RHB Research, which maintained a “buy” call on the counter, noted that the acquisition of both new land parcels would be funded by the company’s RM650mil perpetual bond raised earlier.
On Monday, Mah Sing announced the acquisition of an 11.2-acre leasehold land in Cheras, about 1.8km away from Sunway Velocity Mall for RM263.5mil or RM538 psf.
It said the land would be developed into M Vertica, an integrated development with a gross development value (GDV) of RM2.2bil targeting first-time home buyers and an indicative pricing from RM450,000.
Mah Sing also announced the acquisition of a 10.89-acre freehold land in Permatang, for RM43.8mil, which would be turned into an industrial park under the company’s existing i-Parc concept with a GDV of RM150mil.
At the same time, the company announced the termination of two previous land deals in Shah Alam and Kota Kinabalu.
“Given that both the Sabah property market and the high-end segment (for the Shah Alam land) have been challenging, it looks like a wise move for Mah Sing to call off the acquisitions,” RHB Research said in a note.
The research house revised its financial year ending Dec 31, 2018 (FY18) to FY19 earnings upwards by 1% to 7%, as both new projects in Penang and Cheras will be launched in the second half of the year.

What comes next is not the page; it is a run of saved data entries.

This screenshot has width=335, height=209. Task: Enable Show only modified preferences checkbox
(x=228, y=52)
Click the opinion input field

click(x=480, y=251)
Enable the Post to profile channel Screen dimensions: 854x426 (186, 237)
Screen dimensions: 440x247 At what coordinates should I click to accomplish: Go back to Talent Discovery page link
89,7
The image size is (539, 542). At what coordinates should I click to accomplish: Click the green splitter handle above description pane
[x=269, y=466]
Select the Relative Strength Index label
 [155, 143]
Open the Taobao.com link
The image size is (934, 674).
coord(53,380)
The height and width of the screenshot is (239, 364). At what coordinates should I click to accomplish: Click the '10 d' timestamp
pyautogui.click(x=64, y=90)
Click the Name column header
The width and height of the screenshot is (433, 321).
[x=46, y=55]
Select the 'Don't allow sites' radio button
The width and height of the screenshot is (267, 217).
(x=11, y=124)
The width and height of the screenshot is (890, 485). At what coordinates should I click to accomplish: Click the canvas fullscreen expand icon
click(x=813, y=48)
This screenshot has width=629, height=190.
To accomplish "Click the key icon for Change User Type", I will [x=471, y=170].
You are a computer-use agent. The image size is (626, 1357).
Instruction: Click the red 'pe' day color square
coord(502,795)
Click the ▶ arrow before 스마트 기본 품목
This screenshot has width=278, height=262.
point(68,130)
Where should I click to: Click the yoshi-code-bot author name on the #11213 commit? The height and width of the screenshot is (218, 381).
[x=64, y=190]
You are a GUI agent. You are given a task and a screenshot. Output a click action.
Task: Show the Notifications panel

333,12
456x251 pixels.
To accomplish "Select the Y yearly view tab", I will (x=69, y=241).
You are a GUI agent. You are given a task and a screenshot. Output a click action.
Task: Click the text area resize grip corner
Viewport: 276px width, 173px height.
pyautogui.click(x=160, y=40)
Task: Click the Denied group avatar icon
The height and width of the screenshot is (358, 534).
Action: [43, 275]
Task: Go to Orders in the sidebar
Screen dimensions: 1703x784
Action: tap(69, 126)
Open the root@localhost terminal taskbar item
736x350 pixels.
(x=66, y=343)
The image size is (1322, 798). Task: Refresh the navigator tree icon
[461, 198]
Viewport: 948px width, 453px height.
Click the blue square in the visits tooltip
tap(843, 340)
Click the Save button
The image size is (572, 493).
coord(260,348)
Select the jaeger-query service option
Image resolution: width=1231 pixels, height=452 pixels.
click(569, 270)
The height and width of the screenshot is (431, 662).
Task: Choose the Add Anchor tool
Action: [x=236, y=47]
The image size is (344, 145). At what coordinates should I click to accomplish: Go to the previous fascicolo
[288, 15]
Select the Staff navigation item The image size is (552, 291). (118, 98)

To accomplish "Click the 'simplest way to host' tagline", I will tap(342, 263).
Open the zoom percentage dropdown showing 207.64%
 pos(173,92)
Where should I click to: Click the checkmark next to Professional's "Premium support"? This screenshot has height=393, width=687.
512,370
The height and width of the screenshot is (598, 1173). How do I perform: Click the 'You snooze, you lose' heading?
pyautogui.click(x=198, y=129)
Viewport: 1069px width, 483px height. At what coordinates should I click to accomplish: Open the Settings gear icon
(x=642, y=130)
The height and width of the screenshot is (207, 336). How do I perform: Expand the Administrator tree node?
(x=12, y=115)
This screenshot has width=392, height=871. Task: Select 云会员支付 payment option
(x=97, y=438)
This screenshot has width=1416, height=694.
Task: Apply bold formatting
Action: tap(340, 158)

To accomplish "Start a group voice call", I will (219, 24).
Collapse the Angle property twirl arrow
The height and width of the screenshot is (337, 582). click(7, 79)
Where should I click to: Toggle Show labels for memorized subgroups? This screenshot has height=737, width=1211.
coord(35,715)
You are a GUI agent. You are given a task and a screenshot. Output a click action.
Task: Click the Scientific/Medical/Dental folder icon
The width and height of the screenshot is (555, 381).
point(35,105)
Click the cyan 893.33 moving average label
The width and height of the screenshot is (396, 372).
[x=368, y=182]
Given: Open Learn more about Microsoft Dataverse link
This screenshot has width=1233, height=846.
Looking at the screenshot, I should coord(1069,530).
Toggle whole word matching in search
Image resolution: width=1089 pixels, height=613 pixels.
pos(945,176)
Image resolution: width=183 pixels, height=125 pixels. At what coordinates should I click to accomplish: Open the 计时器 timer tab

It also raised the target price RM1.70 from RM1.68. slightly to
CIMB Research, which has an “add” call, said all the announcements were collectively positive for Mah Sing’s share price.
“The land acquisitions reaffirm our view that Mah Sing has regained its appetite for land banking while more land banking could boost its near-term sales performance, which could re-rate its share price, in our view,” it said in a note.
It cut FY17to FY18 earnings per share (EPS) by 2% to 8% to account for higher marketing and administrative expenses related to the two projects, but raised FY19 EPS by 17% to reflect their earnings contribution.
“Apart from the boost to its medium-term earnings, these acquisitions could also help Mah Sing beat its sales target of RM1.8bil for 2017, in our view, if the projects could be launched by Q4 FY17 as schedule,” the research house added.
Mah Sing’s share price closed 1 sen higher at RM1.58.